Re: select on 22 GB table causes "An I/O error occured while sending to the backend." exception - Mailing list pgsql-performance

From Alvaro Herrera
Subject Re: select on 22 GB table causes "An I/O error occured while sending to the backend." exception
Date
Msg-id 20080829024939.GN8424@alvh.no-ip.org
Whole thread Raw
In response to Re: select on 22 GB table causes "An I/O error occured while sending to the backend." exception  (david@lang.hm)
Responses Re: select on 22 GB table causes "An I/O error occured while sending to the backend." exception  (david@lang.hm)
List pgsql-performance
david@lang.hm escribió:
> On Thu, 28 Aug 2008, Scott Marlowe wrote:

>> scenario 1:  There's a postmaster, it owns all the child processes.
>> It gets killed.  The Postmaster gets restarted.  Since there isn't one
>
> when the postmaster gets killed doesn't that kill all it's children as
> well?

Of course not.  The postmaster gets a SIGKILL, which is instant death.
There's no way to signal the children.  If they were killed too then
this wouldn't be much of a problem.

>> running, it comes up.  starts new child processes.  Meanwhile, the old
>> child processes that don't belong to it are busy writing to the data
>> store.  Instant corruption.
>
> if so then the postmaster should not only check if there is an existing
> postmaster running, it should check for the presense of the child
> processes as well.

See my other followup.  There's limited things it can check, but against
sysadmin stupidity there's no silver bullet.

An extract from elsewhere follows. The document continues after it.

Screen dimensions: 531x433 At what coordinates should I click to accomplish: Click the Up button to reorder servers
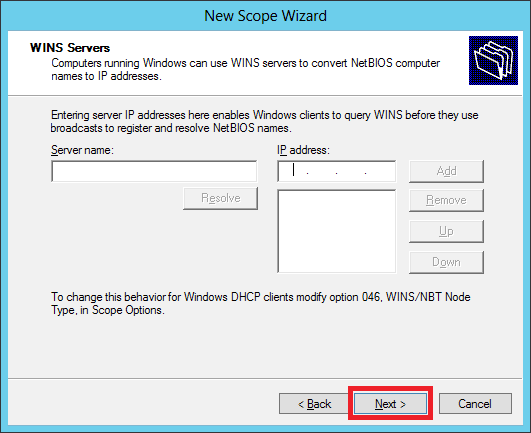[446, 231]
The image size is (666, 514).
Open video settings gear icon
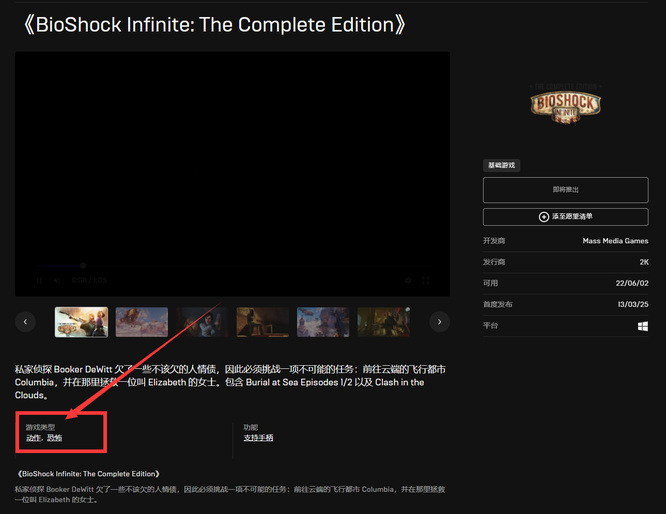408,281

> well, if you aren't going through the postmaster, what process is
> recieving network messages? it can't be a group of processes, only one
> can be listening to a socket at one time.

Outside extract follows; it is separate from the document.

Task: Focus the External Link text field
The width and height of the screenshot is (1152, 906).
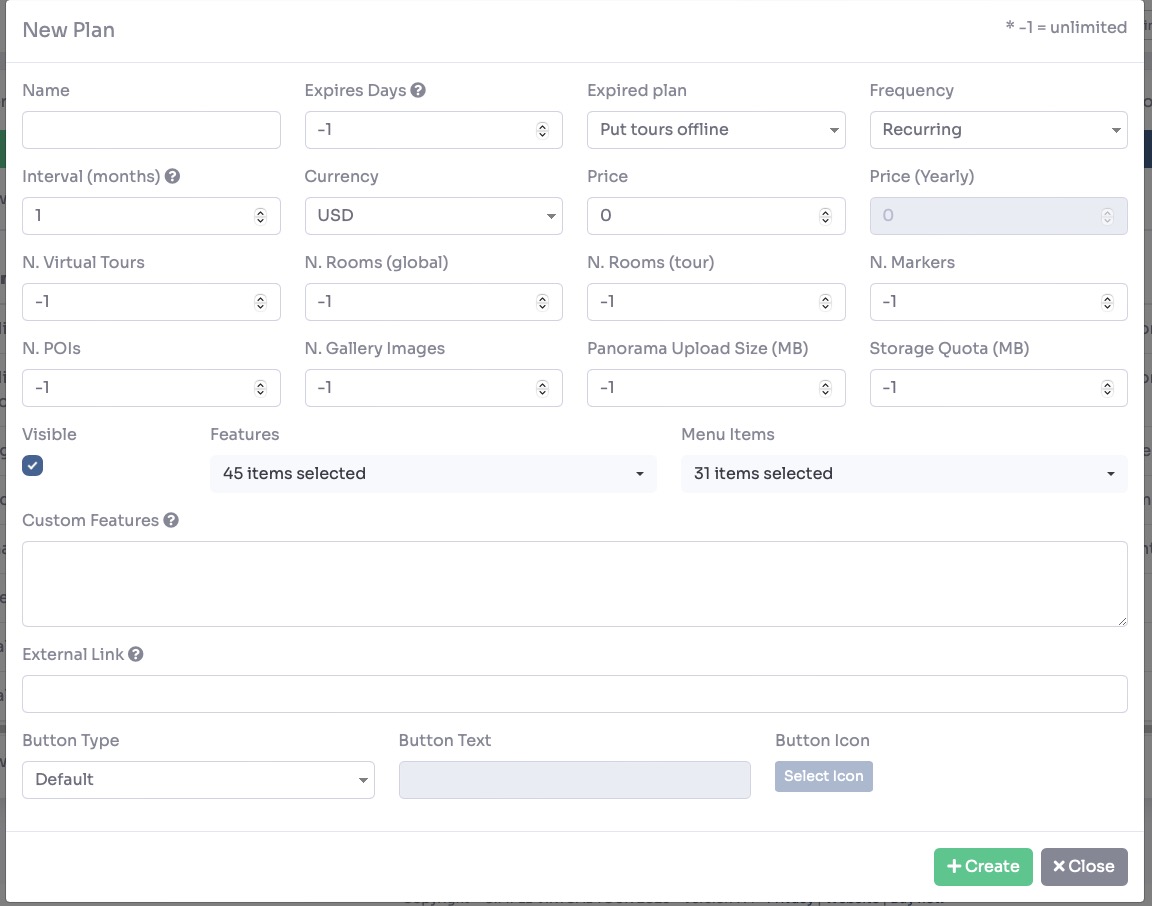Action: 575,693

Huh?  Each backend has its own socket.

> and if the postmaster isn't needed for the child processes to write to
> the datastore, how are multiple child processes prevented from writing to
> the datastore normally? and why doesn't that mechanism continue to work?

They use locks.  Those locks are implemented using shared memory.  If a
new postmaster starts, it gets a new shared memory, and a new set of
locks, that do not conflict with the ones already held by the first gang
of backends.  This is what causes the corruption.


> so are you saying that the only possible thing that can kill the
> postmaster is the OOM killer? it can't possilby exit in any other
> situation without the children being shutdown first?
>
> I would be surprised if that was really true.

If the sysadmin sends a SIGKILL then obviously the same thing happens.

Any other signal gives it the chance to signal the children before
dying.

--
Alvaro Herrera                                http://www.CommandPrompt.com/
The PostgreSQL Company - Command Prompt, Inc.